COMP 105—Programming Languages
Tufts University
Spring 2015

Time and Place: MW 10:30–11:45, Anderson Hall, Room 206
Questions, answers, announcements: Piazza signup and course page
Other emails: (primarily to notify us about extension tokens)
Home page:
Instructor: Kathleen Fisher, Halligan 205
Office hours Monday 5:00–6:00, Tuesday 3:30–4:30, and by appointment.
Graduate TAs:Rob Ruenes
Jerett Sierad
Teaching Assistants: Arthur Berman (recitation)
Tony Cannistra (recitation)
Hannah Clark (recitation)
Will Clarkson
Jennifer Hammelman
Caleb Helbling
Michael James (recitation)
Andrew Mendelsohn (recitation)
Sid Prasad (recitation)
Shea Clark Tieche
Samneul Weiser
Recitations: Recitations start January 15. Details Notes
Office hours: Office hours are listed on a separate page. They may fluctuate with workload.
What we look like: Your course staff in pictures


COMP 105 is a survey course in programming languages. To succeed in this field, you will combine code and math. The goal of the course is to give you intellectual tools that will help you use, evaluate, choose, and design programming languages. You will learn to ask questions about language safety and classification of errors, type systems, formal semantics, and abstraction mechanisms for both functions and data.

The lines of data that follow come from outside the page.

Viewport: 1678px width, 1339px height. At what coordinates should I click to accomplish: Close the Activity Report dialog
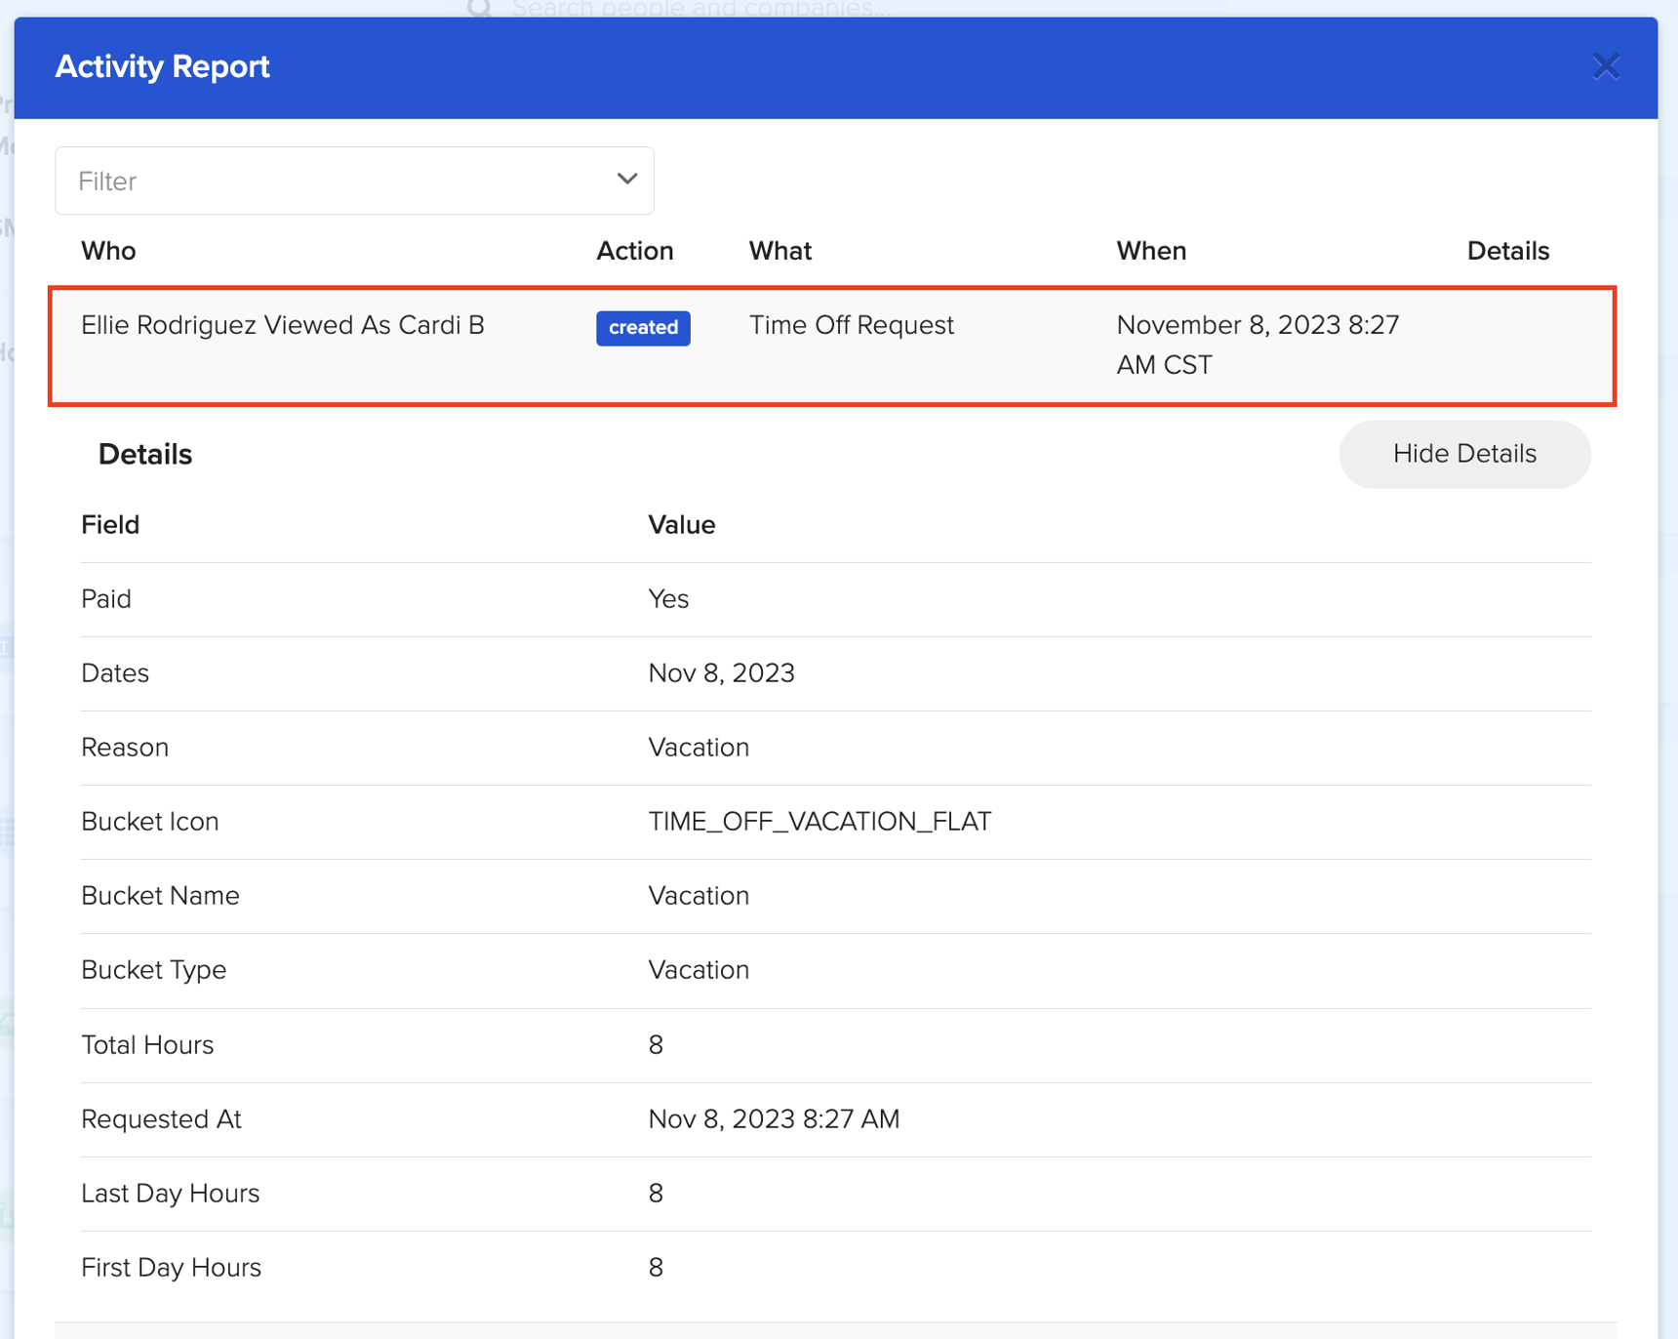(1606, 66)
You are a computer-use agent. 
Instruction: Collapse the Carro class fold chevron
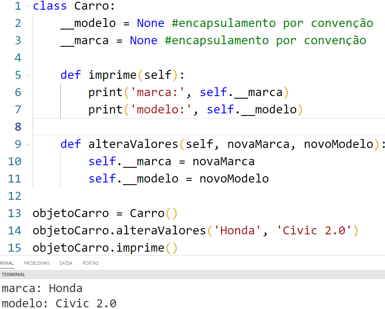(28, 6)
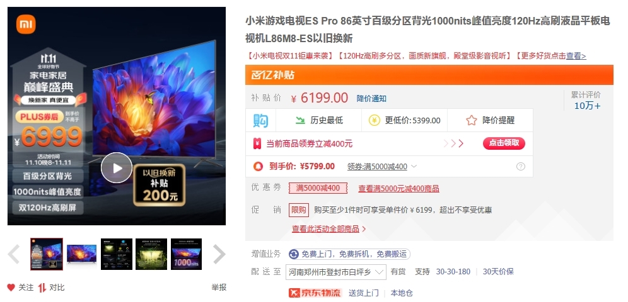This screenshot has height=302, width=628.
Task: Click the heart icon to follow product
Action: tap(11, 288)
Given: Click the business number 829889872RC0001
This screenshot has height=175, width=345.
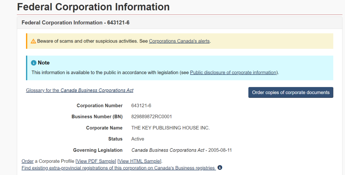Looking at the screenshot, I should (152, 117).
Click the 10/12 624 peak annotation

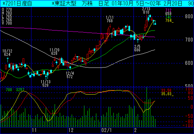pos(7,53)
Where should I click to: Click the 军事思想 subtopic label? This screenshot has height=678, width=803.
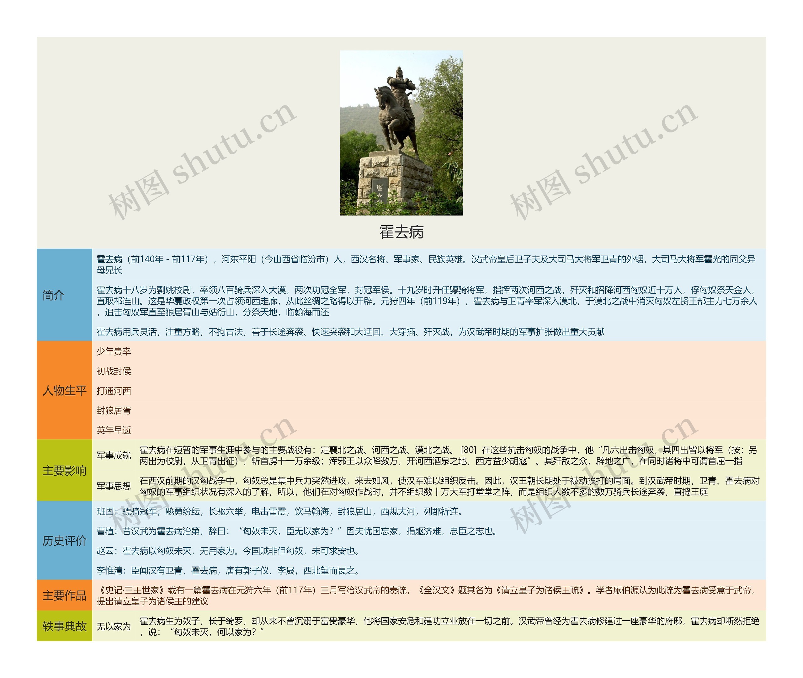pos(114,486)
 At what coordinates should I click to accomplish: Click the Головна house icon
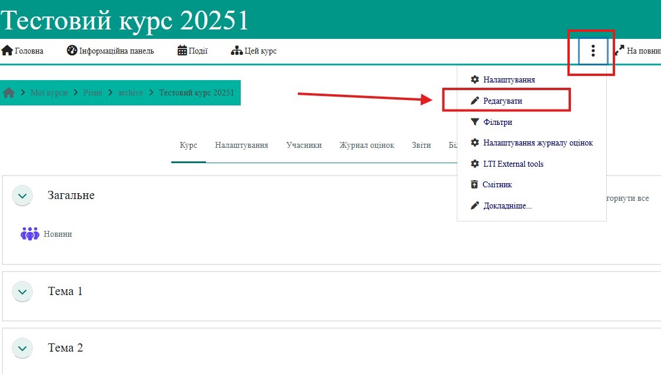tap(7, 51)
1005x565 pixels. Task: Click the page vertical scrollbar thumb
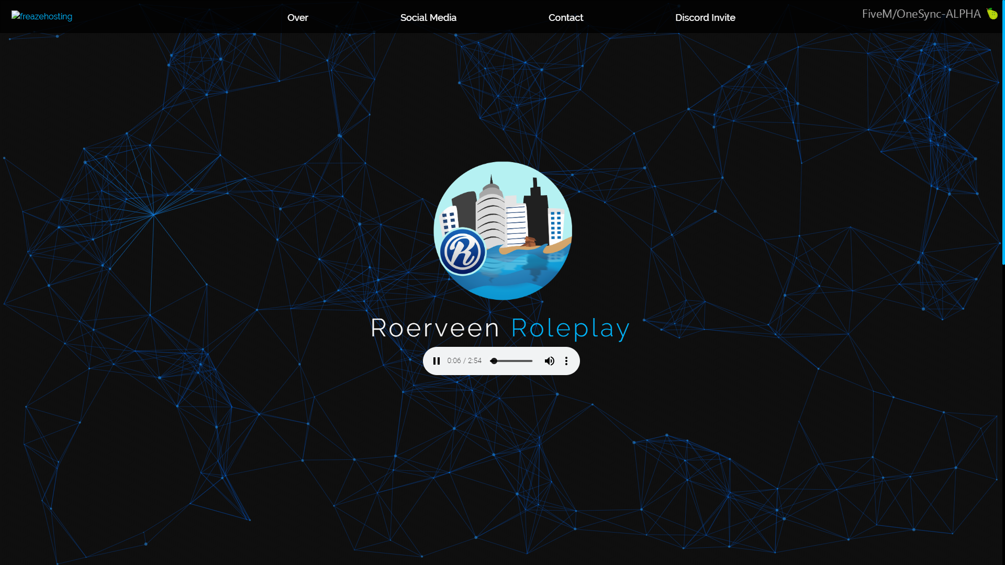click(1003, 131)
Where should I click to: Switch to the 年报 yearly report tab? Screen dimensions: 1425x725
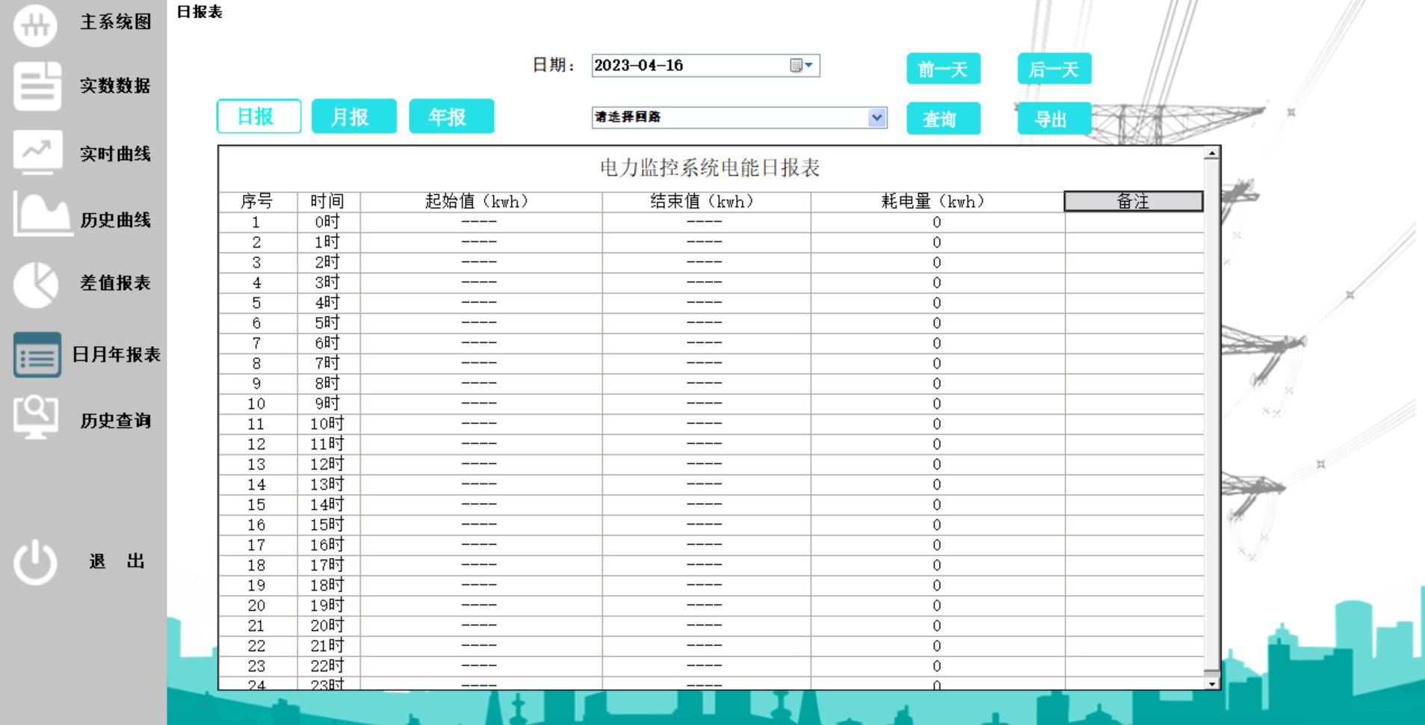[451, 116]
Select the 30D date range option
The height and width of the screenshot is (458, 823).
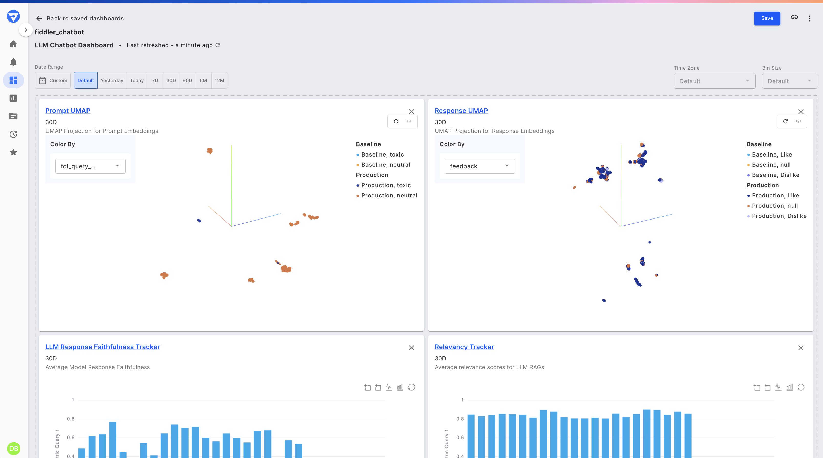(171, 80)
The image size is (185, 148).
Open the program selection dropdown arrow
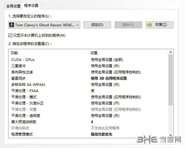click(x=77, y=25)
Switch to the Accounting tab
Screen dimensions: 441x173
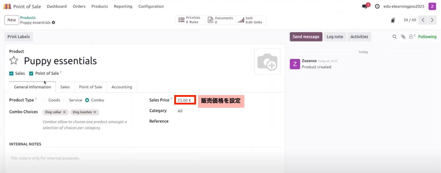pos(122,87)
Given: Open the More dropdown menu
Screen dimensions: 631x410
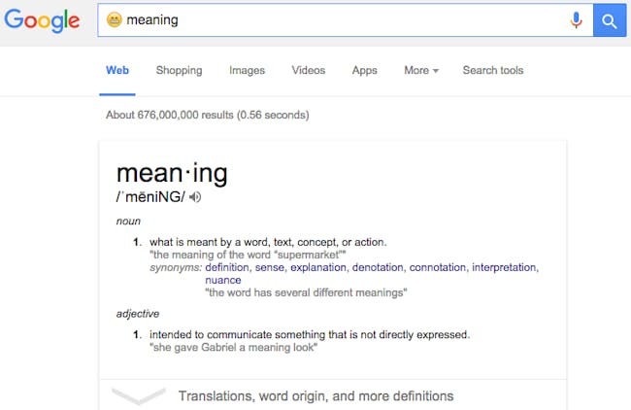Looking at the screenshot, I should tap(421, 71).
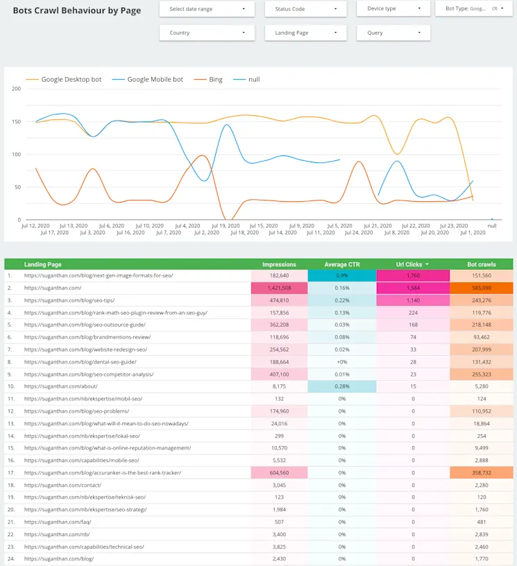Click the Url Clicks sort arrow icon
Image resolution: width=517 pixels, height=566 pixels.
point(426,264)
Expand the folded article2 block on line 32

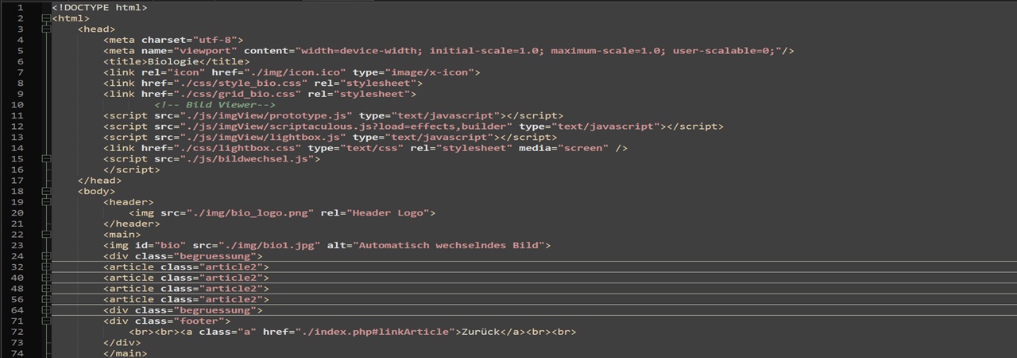pyautogui.click(x=45, y=267)
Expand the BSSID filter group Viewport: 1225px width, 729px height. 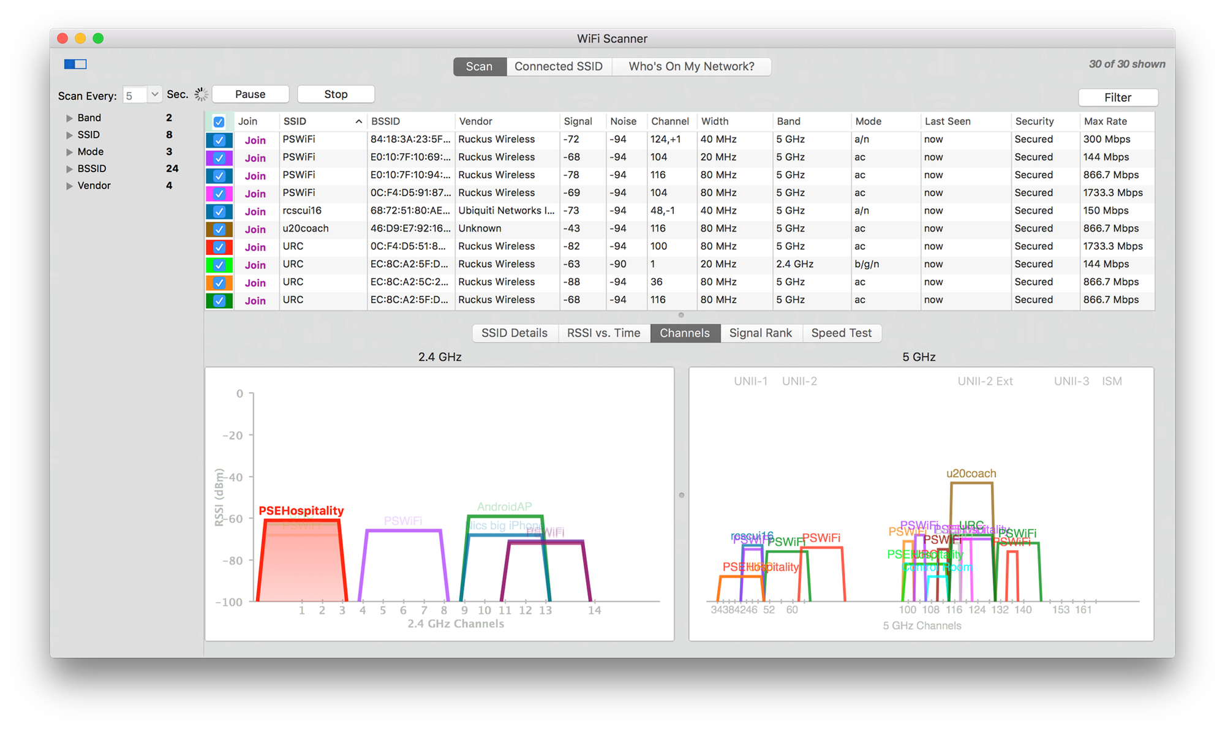69,169
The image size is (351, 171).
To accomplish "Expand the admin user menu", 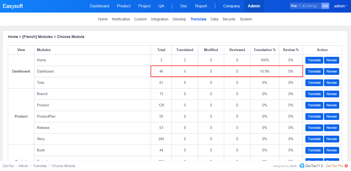I will click(x=341, y=6).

COMP 105 provides an introduction to the study of programming languages as an intellectual discipline. The elements of this discipline include specifications based on abstract syntax, lambda calculus, type systems, and dynamic semantics. You must be comfortable with recursion and with basic mathematical ideas and notations for sets, functions, etc.

COMP 105 uses the case-study method to give you experience with languages that go beyond the simple imperative paradigm. Case studies will cover languages from the imperative, functional,and object-oriented families. Example languages may include Standard ML, Smalltalk, Scheme, and Prolog.

Case studies are reinforced by suitable programming exercises. COMP 105 assumes previous experience programming in imperative languages like C, C++, or Java. Good programming skills are essential, and we assume some knowledge of C. Plan to complete ten or twelve programming assignments over the course of the term. The more interesting or amusing assignments include Hindley-Milner type inference, arbitrary-precision arithmetic, and some game-playing programs.

COMP 105 is recommended for graduate students, especially those whose primary research interests lie in related fields such as compilers, software systems, or artificial intelligence. Graduate students whose primary interests lie in programming languages may find that COMP 105 overemphasizes programming practice and underemphasizes foundations.

Note: COMP 105 does not cover implementation of conventional, imperative programming languages, which are covered in COMP 181 (Compilers).